I always wondered why that line resonated with me so much… now I get it.
I need to reread. It’s been a very very long time.
Wait. I know this art. What webcomic is this?
https://www.reallifecomics.com/comic-mobile.php?comic=june-29-2020 (and subsequent pages)
Ohhh I thought that was their mom
TIL Real Life Comics didn’t end in 2015. I kept that bookmark for years hoping for a new post, but gave up eventually, which was apparently slightly too soon.
Same! The early transition comics are crazy, she tells her wife and then they have a second kid together! (The trans stuff starts about here btw)
Honestly it’s artistically remarkable to see a woman articulate the progression of her transition in this like, 00s-era Penny-Arcade webcomic art style.
i haven’t read it before so i checked in a few weeks before that post for context and – yeah editing reality’ll do that
I binge-read it last night after making that previous comment. As a cis guy, I particularly enjoyed this comic about her being excited about surgery, and particularly, Dave’s reaction to it. I also wish there were more comics exploring Liz’s feelings about her marriage turning into a same-sex relationship without her orientation necessarily changing, as well as Harper’s reaction to it (she’s depicted still calling Mae “daddy” and I feel like there might be some subtext there). I’m happy for her that things have been [depicted as] working out well, but also a little worried since there haven’t been any comics since April 2024, ya know?
OKAY I didn’t read through much of it so I wasn’t sure if either of those were ever addressed!
It’s almost unreliable narration the way Liz is presented, I’m sure that was super tough for her but what’s shown in comic is ultimately just the positive stuff. Maybe that’s for tone reasons but, yeah, definitely leaves an incomplete picture, made more incomplete by her not posting for long periods 😅
It’s almost unreliable narration the way Liz is presented, I’m sure that was super tough for her but what’s shown in comic is ultimately just the positive stuff.
To be fair, there was a whole story arc where immediately after Mae told her, she had a panic attack and was involuntarily committed.
The trouble is that it then goes into a “trapped in the psych ward” plot, resolves nothing (explicitly showing Liz as indignant that she didn’t actually get any therapy while she was stuck in there), and then pinballs between them planning to have a second baby before Mae starts HRT and “normal” comics about video games and whatnot, with Liz appearing fully-adjusted and supportive. It’s hard not to think there wasn’t significant drama left out.

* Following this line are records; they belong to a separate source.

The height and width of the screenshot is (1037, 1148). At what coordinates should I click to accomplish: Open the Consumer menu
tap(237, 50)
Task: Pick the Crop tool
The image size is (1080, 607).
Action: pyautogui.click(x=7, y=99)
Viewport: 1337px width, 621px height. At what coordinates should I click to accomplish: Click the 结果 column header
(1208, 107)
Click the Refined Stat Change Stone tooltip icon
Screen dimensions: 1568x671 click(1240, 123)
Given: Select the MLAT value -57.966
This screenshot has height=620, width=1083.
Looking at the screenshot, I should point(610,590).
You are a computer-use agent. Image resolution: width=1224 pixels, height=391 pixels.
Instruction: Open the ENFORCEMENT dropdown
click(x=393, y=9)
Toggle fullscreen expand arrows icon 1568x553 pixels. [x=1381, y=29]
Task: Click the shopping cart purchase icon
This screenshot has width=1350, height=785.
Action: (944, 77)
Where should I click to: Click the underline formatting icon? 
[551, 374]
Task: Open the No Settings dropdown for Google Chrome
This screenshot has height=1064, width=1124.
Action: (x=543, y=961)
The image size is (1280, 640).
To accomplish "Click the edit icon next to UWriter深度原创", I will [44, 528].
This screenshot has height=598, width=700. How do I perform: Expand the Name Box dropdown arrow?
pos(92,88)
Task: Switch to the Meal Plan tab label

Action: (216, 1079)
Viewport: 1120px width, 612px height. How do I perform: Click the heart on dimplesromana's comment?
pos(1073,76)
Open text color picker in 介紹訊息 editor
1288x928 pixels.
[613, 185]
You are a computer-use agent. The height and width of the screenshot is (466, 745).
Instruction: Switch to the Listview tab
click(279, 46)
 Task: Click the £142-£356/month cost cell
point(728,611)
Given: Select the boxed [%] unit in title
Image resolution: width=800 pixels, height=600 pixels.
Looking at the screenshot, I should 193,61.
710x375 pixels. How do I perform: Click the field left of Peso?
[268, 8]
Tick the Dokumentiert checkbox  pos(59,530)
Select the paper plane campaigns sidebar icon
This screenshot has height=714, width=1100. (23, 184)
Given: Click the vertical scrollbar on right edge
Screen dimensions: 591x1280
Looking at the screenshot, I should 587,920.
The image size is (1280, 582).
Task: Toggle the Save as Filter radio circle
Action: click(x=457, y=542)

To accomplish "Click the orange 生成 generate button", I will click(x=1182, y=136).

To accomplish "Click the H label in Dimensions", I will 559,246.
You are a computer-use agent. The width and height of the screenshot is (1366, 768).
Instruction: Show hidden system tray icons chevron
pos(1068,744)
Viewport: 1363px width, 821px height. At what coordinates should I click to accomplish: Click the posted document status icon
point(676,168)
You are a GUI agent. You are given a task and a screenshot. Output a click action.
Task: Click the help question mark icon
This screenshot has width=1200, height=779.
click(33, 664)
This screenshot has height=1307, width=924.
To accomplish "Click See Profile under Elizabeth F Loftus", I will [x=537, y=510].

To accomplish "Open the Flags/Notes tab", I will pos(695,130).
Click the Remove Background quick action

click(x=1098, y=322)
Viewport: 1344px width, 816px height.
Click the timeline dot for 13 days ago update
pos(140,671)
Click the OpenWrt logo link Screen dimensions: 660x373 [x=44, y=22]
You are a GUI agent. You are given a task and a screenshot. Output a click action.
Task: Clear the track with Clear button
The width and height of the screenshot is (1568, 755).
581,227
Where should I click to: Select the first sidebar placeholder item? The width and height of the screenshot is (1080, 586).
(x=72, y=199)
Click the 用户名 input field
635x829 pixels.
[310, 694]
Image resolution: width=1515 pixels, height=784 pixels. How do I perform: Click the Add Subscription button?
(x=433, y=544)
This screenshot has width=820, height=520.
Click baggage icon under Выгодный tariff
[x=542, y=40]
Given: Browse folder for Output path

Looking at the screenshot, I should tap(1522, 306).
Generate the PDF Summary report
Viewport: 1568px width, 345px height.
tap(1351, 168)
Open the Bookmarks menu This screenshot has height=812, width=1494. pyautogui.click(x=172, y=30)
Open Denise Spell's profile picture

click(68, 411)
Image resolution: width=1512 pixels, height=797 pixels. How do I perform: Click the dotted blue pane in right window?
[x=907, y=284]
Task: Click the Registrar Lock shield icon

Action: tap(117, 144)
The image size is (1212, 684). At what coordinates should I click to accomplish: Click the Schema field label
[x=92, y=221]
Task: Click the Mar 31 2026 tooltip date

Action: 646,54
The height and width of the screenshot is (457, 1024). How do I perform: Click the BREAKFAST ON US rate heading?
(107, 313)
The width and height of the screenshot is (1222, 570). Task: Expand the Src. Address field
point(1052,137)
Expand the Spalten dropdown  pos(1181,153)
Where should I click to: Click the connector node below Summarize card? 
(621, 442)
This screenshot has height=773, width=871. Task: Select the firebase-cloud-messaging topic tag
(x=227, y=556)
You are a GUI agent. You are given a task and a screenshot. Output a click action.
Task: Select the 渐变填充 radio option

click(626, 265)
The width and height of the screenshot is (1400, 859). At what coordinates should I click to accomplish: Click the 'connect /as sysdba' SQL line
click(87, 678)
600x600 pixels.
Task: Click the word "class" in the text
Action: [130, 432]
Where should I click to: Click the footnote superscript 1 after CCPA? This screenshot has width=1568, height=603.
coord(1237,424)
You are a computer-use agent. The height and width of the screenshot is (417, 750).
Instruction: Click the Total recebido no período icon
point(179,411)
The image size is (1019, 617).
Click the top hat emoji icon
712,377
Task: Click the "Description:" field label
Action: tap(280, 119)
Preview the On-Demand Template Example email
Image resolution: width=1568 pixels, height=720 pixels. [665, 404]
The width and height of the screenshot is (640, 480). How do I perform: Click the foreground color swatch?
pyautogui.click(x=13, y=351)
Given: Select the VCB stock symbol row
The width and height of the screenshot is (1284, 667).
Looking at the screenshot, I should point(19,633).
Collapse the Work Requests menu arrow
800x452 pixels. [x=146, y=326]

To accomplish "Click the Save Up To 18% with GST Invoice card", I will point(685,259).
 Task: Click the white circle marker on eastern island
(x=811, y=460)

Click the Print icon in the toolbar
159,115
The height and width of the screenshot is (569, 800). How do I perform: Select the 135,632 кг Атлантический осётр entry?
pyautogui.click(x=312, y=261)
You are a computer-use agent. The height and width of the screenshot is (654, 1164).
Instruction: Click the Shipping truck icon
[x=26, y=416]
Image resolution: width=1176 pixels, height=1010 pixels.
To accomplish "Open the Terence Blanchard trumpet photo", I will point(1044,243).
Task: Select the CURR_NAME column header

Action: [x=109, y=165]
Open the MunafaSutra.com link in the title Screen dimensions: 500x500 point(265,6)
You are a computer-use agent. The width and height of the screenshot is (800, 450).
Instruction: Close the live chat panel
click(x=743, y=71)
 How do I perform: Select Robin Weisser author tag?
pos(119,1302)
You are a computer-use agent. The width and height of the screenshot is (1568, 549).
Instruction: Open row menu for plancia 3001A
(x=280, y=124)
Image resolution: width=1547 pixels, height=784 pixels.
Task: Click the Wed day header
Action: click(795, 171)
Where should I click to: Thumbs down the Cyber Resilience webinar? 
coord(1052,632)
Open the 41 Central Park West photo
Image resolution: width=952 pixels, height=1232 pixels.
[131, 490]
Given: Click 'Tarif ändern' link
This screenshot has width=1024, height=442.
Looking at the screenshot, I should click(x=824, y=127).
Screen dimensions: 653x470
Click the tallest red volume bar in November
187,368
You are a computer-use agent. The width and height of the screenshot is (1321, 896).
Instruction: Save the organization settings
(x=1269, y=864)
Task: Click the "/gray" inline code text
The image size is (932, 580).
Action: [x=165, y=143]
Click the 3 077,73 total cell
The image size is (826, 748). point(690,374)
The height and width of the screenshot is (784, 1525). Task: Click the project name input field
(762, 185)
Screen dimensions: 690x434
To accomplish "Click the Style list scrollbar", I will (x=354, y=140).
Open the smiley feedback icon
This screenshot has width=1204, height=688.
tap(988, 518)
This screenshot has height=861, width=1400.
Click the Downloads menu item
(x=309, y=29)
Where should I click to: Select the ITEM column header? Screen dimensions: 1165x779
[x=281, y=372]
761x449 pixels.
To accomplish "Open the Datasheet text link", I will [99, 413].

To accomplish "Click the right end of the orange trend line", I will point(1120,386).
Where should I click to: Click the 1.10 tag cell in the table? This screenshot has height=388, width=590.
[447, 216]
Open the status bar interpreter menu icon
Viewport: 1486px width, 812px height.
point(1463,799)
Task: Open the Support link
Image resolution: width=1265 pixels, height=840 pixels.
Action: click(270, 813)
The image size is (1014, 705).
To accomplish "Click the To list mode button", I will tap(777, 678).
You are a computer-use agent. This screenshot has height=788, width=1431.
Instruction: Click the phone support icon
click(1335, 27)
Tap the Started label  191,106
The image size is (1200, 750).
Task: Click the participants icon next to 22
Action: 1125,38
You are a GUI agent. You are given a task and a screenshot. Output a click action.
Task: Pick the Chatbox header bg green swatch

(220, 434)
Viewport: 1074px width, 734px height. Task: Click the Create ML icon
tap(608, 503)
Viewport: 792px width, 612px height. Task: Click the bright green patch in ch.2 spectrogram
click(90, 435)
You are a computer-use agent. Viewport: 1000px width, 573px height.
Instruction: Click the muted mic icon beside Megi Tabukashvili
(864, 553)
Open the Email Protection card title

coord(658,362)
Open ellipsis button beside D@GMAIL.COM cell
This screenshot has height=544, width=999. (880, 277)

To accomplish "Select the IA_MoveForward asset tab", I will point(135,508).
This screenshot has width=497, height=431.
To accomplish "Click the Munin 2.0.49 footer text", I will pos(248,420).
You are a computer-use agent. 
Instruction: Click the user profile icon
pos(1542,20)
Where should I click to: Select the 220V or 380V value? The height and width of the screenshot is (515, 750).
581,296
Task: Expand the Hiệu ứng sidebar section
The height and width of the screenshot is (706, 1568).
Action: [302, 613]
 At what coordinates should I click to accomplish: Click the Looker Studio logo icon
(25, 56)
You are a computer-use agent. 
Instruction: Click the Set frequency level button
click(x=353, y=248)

Honestly, I’m torn on how I view my past self. I don’t see “him” as a different person in any way except externally. That appearance and mind never really meshed, so it doesn’t feel like a separate person (aside from the usual age thing).
Past me was not really a he, just someone who clung to the role she was given because she desperately wanted to be normal. It’s hard being totally abnormal and hating it for your entire adolescence. I’ve wanted to destroy the person I was for as long as I remember, so I never really saw it as a full person, just an empty costume I was stuck in.
The big thing I didn’t realize was that the part I hated was the gender. At first, I hadn’t even suspected that it could be my problem. I didn’t feel a clear urge to get rid of it or discard it, only feeling displeasure while wearing it that just couldn’t be placed. I always would have been so much happier as a girl, but I had barely a clue. I truely didn’t know or suspect that “woman” would fit like a glove I was always meant to have.
It was hard to realize that my male outfit didn’t fit and was killing me. It was even harder to accept that I wanted a cozy femme outfit, not to simply to discard my old one.
My identity needed to be torn down and rebuilt, but I didn’t even need tools to dismantle that cardboard shack. I needed to know that the shack was killing me, that I could tear it down, and that I could build a new home.
A thought I often come back to is that we all (trans or otherwise) have far more in common with our friends and acquaintances now than our past selves of 10, 20 or more years ago. I’m a very different person now than that bitterly unhappy kid facing down year after year of hell at school. But yeah, I didn’t suddenly become somebody else when my egg cracked.
On the other hand, throwing away everything I thought I knew about myself was absolutely necessary. Maybe I am trans… maybe I do want to wear women’s clothes and makeup… maybe I can wear a dress in public (OK, still working on that one). It kind of feels like (I imagine) winning the lottery: I beat the odds, somehow; I still don’t quite believe it; and my life is about to change massively.
I get that feeling of beating the odds. Nothing in my life has ever been harder than simply existing pretransition.